Fluorescence image cytometry for measurement of nuclear DNA content in surgical pathology

Abstract

A study was made on various methodological aspects of fluorescence image cytometry (FICM) for measurement of nuclear DNA content by using CCD cameras attached to an epifluorescence microscope. Cell nuclei of paraffin‐embedded specimens from mouse tissues and human prostate carcinomas were isolated and stained with 4′‐6‐diamidino‐2‐phenylindole (DAPI). We found that fluorescence fading, lamp stability, and the homogeneity of the illumination can easily be controlled. A camera with a signal‐to‐noise ratio of 53 dB gave a slightly more precise measurement than did a 46‐dB camera. The linearity of the analysis results was very good. The coefficient of variation of mouse kidney standard cells in the DNA histograms was about 5% and 7.4% in histograms of prostate carcinoma biopsies.
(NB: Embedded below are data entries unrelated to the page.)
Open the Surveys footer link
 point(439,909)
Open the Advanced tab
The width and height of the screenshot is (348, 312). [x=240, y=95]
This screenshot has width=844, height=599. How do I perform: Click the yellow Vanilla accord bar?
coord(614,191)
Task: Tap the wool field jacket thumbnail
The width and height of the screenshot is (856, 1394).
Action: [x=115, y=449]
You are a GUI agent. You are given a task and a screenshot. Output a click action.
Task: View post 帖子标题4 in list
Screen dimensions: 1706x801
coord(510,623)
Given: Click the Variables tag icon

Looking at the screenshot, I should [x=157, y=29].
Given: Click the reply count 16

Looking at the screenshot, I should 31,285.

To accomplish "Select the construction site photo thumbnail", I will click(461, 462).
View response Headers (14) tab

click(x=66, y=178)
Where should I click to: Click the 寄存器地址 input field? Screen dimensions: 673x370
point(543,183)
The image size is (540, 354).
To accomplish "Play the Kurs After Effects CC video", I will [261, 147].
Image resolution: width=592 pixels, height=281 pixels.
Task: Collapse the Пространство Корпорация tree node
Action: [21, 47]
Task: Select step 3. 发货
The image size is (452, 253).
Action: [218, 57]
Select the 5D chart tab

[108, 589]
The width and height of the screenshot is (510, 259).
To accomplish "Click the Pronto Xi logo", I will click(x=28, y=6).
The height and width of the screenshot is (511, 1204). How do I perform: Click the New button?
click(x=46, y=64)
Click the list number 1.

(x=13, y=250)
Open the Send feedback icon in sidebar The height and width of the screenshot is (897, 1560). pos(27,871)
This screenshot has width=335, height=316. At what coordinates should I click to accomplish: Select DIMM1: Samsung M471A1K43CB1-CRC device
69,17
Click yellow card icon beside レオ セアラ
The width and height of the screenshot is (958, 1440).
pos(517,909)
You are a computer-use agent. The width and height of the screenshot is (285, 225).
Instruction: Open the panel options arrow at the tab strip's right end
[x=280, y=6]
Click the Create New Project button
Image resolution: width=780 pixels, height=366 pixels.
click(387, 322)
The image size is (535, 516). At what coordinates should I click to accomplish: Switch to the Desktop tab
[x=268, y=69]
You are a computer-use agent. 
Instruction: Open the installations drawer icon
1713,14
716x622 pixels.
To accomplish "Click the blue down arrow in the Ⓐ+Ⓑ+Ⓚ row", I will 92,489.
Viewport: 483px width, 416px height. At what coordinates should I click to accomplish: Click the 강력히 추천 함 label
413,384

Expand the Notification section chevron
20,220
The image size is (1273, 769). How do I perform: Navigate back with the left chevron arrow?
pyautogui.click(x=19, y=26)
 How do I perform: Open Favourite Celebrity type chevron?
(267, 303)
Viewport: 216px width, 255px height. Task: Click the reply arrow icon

Stained cell nuclei can be stored for long periods at −20°C without impairment of quality. Comparative measurements of ploidy by FICM and flow cytometry confirmed the accuracy of the FICM analyses. Thus, FICM appears to be an easy method for quantifying the DNA content of visually inspected cell nuclei in surgical pathology. © 1995 Wiley‐Liss, Inc.